■ Work to be completed ■
Every entry is to be set down a second time, precisely as written.

-------- Input for this task

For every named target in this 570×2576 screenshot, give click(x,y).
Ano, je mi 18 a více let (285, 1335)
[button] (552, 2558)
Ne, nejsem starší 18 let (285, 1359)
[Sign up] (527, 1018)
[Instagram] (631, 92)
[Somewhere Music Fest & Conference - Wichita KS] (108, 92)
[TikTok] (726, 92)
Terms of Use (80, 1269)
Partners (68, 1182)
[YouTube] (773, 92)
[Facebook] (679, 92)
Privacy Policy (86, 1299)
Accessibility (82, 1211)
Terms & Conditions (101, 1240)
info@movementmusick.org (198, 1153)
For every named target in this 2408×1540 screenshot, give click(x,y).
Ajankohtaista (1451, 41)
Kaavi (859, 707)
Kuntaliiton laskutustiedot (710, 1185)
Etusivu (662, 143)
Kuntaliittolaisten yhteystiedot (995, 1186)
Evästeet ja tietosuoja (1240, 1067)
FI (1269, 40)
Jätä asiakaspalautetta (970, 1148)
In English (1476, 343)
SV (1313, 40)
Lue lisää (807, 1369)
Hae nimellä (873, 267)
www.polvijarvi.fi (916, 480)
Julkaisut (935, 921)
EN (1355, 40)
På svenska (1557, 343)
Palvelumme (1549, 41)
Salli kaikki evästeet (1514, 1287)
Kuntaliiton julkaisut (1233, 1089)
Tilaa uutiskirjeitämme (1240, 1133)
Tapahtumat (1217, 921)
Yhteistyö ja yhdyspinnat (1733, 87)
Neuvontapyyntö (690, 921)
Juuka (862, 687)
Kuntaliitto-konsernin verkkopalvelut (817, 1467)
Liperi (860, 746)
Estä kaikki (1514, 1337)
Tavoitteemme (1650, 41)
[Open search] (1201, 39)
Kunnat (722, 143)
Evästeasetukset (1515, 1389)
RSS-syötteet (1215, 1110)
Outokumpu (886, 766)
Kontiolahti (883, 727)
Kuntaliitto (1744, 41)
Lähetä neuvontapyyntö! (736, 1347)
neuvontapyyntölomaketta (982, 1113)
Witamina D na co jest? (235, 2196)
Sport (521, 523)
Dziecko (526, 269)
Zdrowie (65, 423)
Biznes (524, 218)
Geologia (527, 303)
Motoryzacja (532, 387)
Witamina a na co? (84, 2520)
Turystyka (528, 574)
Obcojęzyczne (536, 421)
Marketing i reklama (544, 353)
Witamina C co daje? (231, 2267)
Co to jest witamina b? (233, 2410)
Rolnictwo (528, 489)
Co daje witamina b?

----------------

■ Response area ■
For every named target in this 570×2576 screenshot, give click(x,y).
Ano, je mi 18 a více let (285, 1335)
[button] (552, 2558)
Ne, nejsem starší 18 let (285, 1359)
[Sign up] (527, 1018)
[Instagram] (631, 92)
[Somewhere Music Fest & Conference - Wichita KS] (108, 92)
[TikTok] (726, 92)
Terms of Use (80, 1269)
Partners (68, 1182)
[YouTube] (773, 92)
[Facebook] (679, 92)
Privacy Policy (86, 1299)
Accessibility (82, 1211)
Terms & Conditions (101, 1240)
info@movementmusick.org (198, 1153)
For every named target in this 2408×1540 screenshot, give click(x,y).
Ajankohtaista (1451, 41)
Kaavi (859, 707)
Kuntaliiton laskutustiedot (710, 1185)
Etusivu (662, 143)
Kuntaliittolaisten yhteystiedot (995, 1186)
Evästeet ja tietosuoja (1240, 1067)
FI (1269, 40)
Jätä asiakaspalautetta (970, 1148)
In English (1476, 343)
SV (1313, 40)
Lue lisää (807, 1369)
Hae nimellä (873, 267)
www.polvijarvi.fi (916, 480)
Julkaisut (935, 921)
EN (1355, 40)
På svenska (1557, 343)
Palvelumme (1549, 41)
Salli kaikki evästeet (1514, 1287)
Kuntaliiton julkaisut (1233, 1089)
Tilaa uutiskirjeitämme (1240, 1133)
Tapahtumat (1217, 921)
Yhteistyö ja yhdyspinnat (1733, 87)
Neuvontapyyntö (690, 921)
Juuka (862, 687)
Kuntaliitto-konsernin verkkopalvelut (817, 1467)
Liperi (860, 746)
Estä kaikki (1514, 1337)
Tavoitteemme (1650, 41)
[Open search] (1201, 39)
Kunnat (722, 143)
Evästeasetukset (1515, 1389)
RSS-syötteet (1215, 1110)
Outokumpu (886, 766)
Kontiolahti (883, 727)
Kuntaliitto (1744, 41)
Lähetä neuvontapyyntö! (736, 1347)
neuvontapyyntölomaketta (982, 1113)
Witamina D na co jest? (235, 2196)
Sport (521, 523)
Dziecko (526, 269)
Zdrowie (65, 423)
Biznes (524, 218)
Geologia (527, 303)
Motoryzacja (532, 387)
Witamina a na co? (84, 2520)
Turystyka (528, 574)
Obcojęzyczne (536, 421)
Marketing i reklama (544, 353)
Witamina C co daje? (231, 2267)
Co to jest witamina b? (233, 2410)
Rolnictwo (528, 489)
Co daje witamina b?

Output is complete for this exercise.